Uses fastapi-cache to optionally cache Valis routes. Two backends are supported, Redis and memcached, which can be toggled using a new setting cache_backend (defaults to redis but memcached does not require ).

I added cache decorators to all the suggested routes in #69 plus some of the /query/list ones except the main query. The library only supports caching GET requests.If this is a dealbreaker we can consider something different for those routes.

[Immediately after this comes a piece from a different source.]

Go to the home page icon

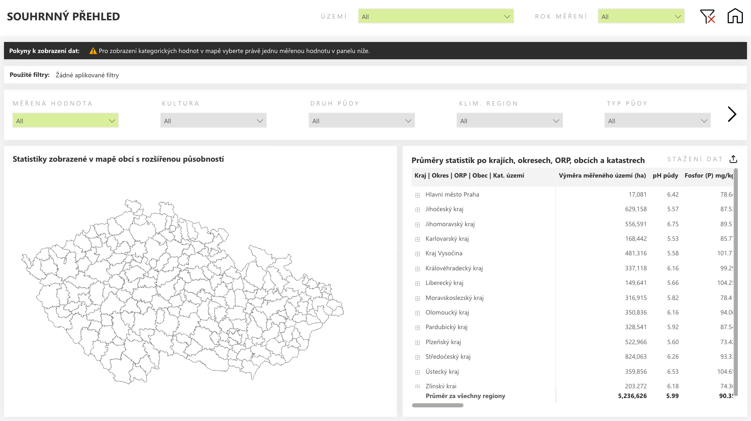[x=735, y=16]
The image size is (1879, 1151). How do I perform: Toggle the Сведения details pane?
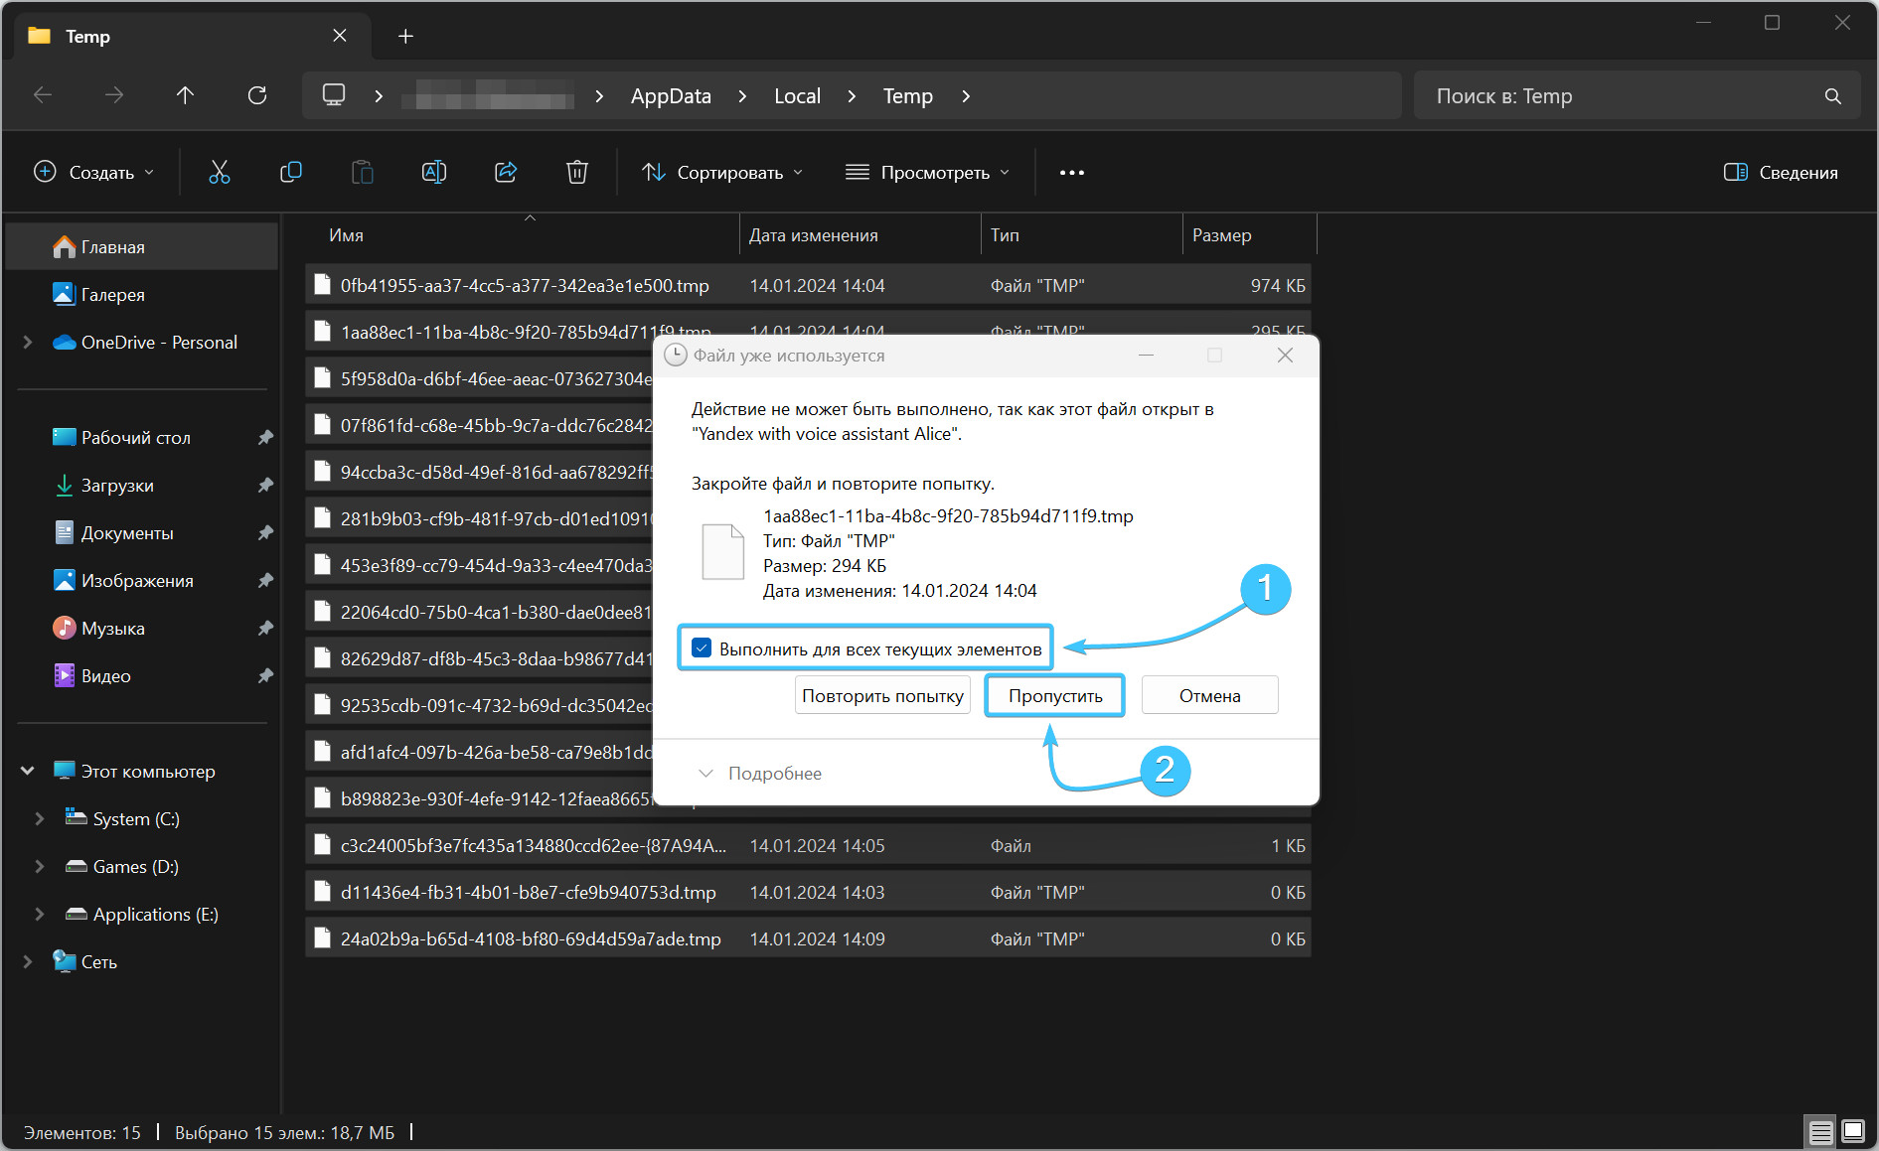[x=1781, y=173]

On Redis, the key with the cached values is of the form fastapi-cache:valis-cache:get:/query/list/cartons:[] which includes the route and the query params used.

Closes #69

albireox · 2024-12-09T20:22:52Z

One thing that it doesn't seem to be implemented in fastapi-cache is the option to temporarily (or for easier development) disable caching. The implementation of a backend in fastapi-cache is relatively simple

class Backend(abc.ABC):
    @abc.abstractmethod
    async def get_with_ttl(self, key: str) -> Tuple[int, Optional[bytes]]:
        raise NotImplementedError

    @abc.abstractmethod
    async def get(self, key: str) -> Optional[bytes]:
        raise NotImplementedError

    @abc.abstractmethod
    async def set(self, key: str, value: bytes, expire: Optional[int] = None) -> None:
        raise NotImplementedError

    @abc.abstractmethod
    async def clear(self, namespace: Optional[str] = None, key: Optional[str] = None) -> int:
        raise NotImplementedError

It's probably not super hard to create a null backend that doesn't do anything and always executes the route.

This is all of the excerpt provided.